Le budget qui nous est proposé, et qu’il faut lire à la lumière de la loi de programmation des finances publiques, est une assez timide esquisse d’un paysage dont les traits devront sans doute être mieux dessinés et affirmés dans le cadre de nos échéances de l’an prochain.
Je veux redire ici ma conviction que nous n’échapperons pas non plus à une réflexion portant sur l’architecture de nos prélèvements obligatoires. Un autre projet de loi de finances rectificative nous est annoncé avant l’été prochain, plus spécifiquement consacré à la fiscalité du patrimoine. Je me réjouis donc du rendez-vous que nous donne le Gouvernement, de sa volonté de concertation, et je l’assure de ma totale liberté de parole et de ton dans les propositions que je lui ferai, et il en connaît d’ailleurs déjà certaines.
Avant de conclure, mes chers collègues, je souhaite me faire votre porte-parole en adressant mes très chaleureux remerciements à Philippe Marini, notre rapporteur général, qui, comme à son habitude, a mis son talent et la force de ses convictions au service du Sénat.
Même si ses explications sont quelquefois un peu longues, il a la volonté de permettre à chacun d’entre nous de disposer des éléments de compréhension nécessaires pour nous prononcer en connaissance de cause et pouvoir expliquer, dans nos départements, ce que nous avons voté.
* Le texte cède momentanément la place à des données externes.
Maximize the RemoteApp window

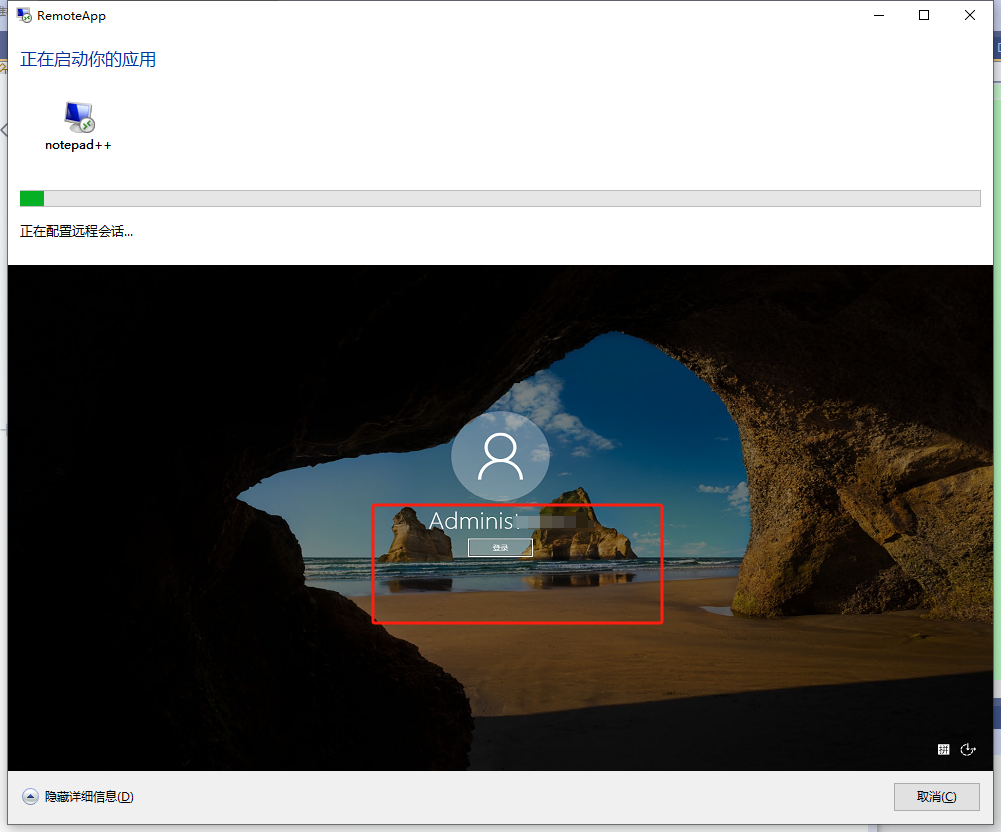click(924, 15)
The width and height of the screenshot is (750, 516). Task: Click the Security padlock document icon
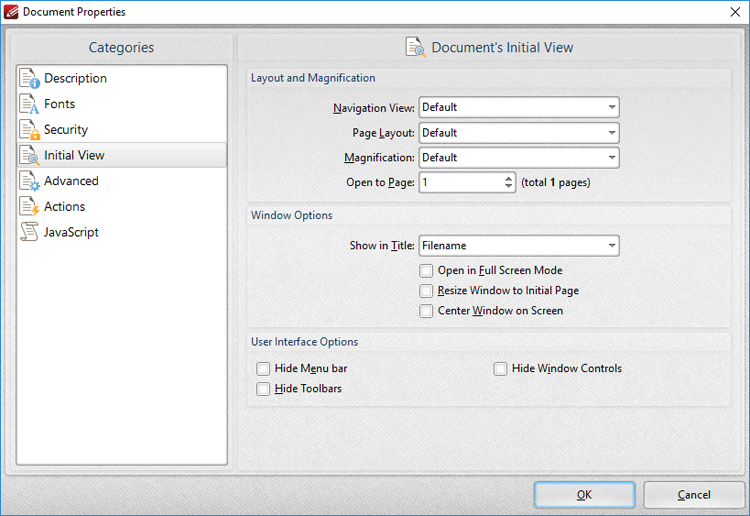(x=30, y=130)
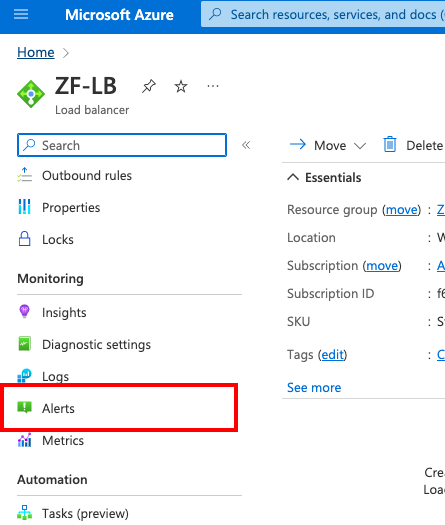
Task: Collapse the sidebar with double-chevron icon
Action: coord(246,145)
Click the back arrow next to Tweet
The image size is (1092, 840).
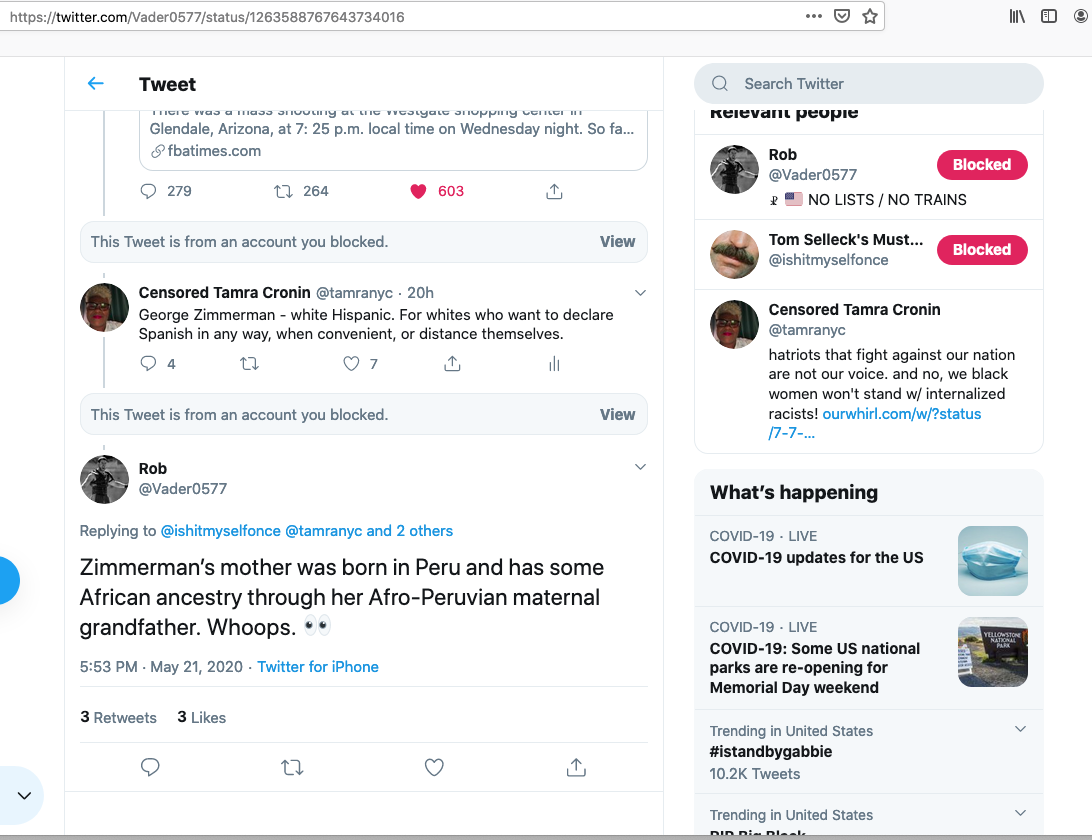(x=96, y=84)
Soyez-en remercié, monsieur le rapporteur général.
Je veux aussi saluer les ministres, et nombre d’entre eux sont venus débattre dans notre hémicycle, engageant avec les élus de tous bords, au-delà des différences légitimes de points de vue et d’appréciation, un dialogue républicain et empreint de respect mutuel.
Vous me permettrez d’adresser une mention particulière à Mme la ministre de l’économie, des finances et de l’industrie (Applaudissements sur les travées du groupe socialiste.), qui ne peut hélas ! être parmi nous cet après-midi, ainsi qu’à vous-même, monsieur le ministre, à votre secrétaire d’État, Georges Tron, qui était présent voilà quelques instants, à Philippe Richert, notre ancien collègue et ancien questeur – l’élection du nouveau questeur se tient en cet instant même ! – et enfin, à Patrick Ollier, ministre auprès du Premier ministre, chargé des relations avec le Parlement, pour la très grande disponibilité et la compréhension dont chacun a fait preuve, apportant des réponses aux interrogations qui ont traversé notre hémicycle.
Mes remerciements vont bien évidemment aussi à l’ensemble de vos collaborateurs, monsieur le ministre, ceux de votre cabinet, comme vos services qui ont, une fois encore, prouvé leur efficacité et leur grande réactivité.
Je remercie, enfin, la présidence, tout particulièrement vous, monsieur le président du Sénat, les huit vice-présidents et les quatorze secrétaires, qui nous ont accompagnés, ainsi que les services de la séance et des comptes rendus, grâce auxquels cette discussion a pu rester dans les limites que nous avions tracées.
Mes derniers mots seront pour exprimer ma très profonde gratitude aux collaborateurs de nos commissions permanentes, en particulier, si vous me le permettez, à ceux de la commission des finances. (Applaudissements sur les travées de l’Union centriste et de l’UMP, ainsi que sur certaines travées du RDSE.)